* _Task objective_
Below are some entries. Work out how many of their lines hold the word "computer", and write that number alone.

* _Records_
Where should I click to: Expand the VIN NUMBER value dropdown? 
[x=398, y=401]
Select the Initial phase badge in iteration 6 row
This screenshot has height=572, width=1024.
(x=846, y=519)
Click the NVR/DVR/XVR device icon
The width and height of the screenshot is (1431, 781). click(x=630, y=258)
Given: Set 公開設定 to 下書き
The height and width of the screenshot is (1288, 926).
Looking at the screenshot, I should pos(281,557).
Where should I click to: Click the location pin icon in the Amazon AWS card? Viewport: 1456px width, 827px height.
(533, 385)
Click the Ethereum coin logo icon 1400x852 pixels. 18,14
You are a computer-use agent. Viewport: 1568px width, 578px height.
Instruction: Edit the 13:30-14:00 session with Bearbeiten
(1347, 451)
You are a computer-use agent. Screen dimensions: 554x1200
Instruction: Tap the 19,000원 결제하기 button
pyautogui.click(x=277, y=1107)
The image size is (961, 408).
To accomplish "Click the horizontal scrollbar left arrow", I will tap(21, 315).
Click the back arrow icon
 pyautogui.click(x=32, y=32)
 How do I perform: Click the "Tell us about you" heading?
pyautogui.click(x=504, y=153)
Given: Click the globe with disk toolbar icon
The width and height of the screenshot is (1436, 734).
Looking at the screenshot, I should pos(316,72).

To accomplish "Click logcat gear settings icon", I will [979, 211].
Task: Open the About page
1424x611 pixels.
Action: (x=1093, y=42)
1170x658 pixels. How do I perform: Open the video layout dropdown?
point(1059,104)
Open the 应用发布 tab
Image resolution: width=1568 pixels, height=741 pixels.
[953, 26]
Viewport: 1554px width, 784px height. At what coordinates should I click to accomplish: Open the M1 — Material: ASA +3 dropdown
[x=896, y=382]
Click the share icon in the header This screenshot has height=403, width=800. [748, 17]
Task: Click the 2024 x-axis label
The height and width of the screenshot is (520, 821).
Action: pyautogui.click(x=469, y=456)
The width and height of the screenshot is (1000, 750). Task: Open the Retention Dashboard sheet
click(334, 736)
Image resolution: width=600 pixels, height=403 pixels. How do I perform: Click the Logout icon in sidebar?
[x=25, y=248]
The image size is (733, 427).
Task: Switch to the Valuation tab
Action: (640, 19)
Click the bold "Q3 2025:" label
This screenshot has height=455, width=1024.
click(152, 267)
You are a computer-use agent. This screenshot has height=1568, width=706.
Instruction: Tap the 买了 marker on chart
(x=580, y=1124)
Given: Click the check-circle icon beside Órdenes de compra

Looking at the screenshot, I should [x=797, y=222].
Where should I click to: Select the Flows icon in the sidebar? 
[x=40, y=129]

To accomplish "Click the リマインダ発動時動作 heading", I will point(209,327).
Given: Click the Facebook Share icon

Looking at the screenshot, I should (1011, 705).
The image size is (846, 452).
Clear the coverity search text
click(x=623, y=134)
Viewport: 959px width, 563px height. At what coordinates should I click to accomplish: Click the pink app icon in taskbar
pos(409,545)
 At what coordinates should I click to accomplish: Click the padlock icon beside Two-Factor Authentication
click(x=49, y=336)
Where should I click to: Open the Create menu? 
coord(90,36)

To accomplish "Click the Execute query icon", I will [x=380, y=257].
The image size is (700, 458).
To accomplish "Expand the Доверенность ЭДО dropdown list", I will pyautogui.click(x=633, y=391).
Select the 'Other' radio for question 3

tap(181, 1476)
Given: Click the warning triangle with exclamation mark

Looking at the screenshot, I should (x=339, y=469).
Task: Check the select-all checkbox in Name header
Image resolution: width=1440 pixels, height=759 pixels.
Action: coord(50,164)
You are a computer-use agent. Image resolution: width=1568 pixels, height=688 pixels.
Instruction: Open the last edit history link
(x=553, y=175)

* _Problem solution_
4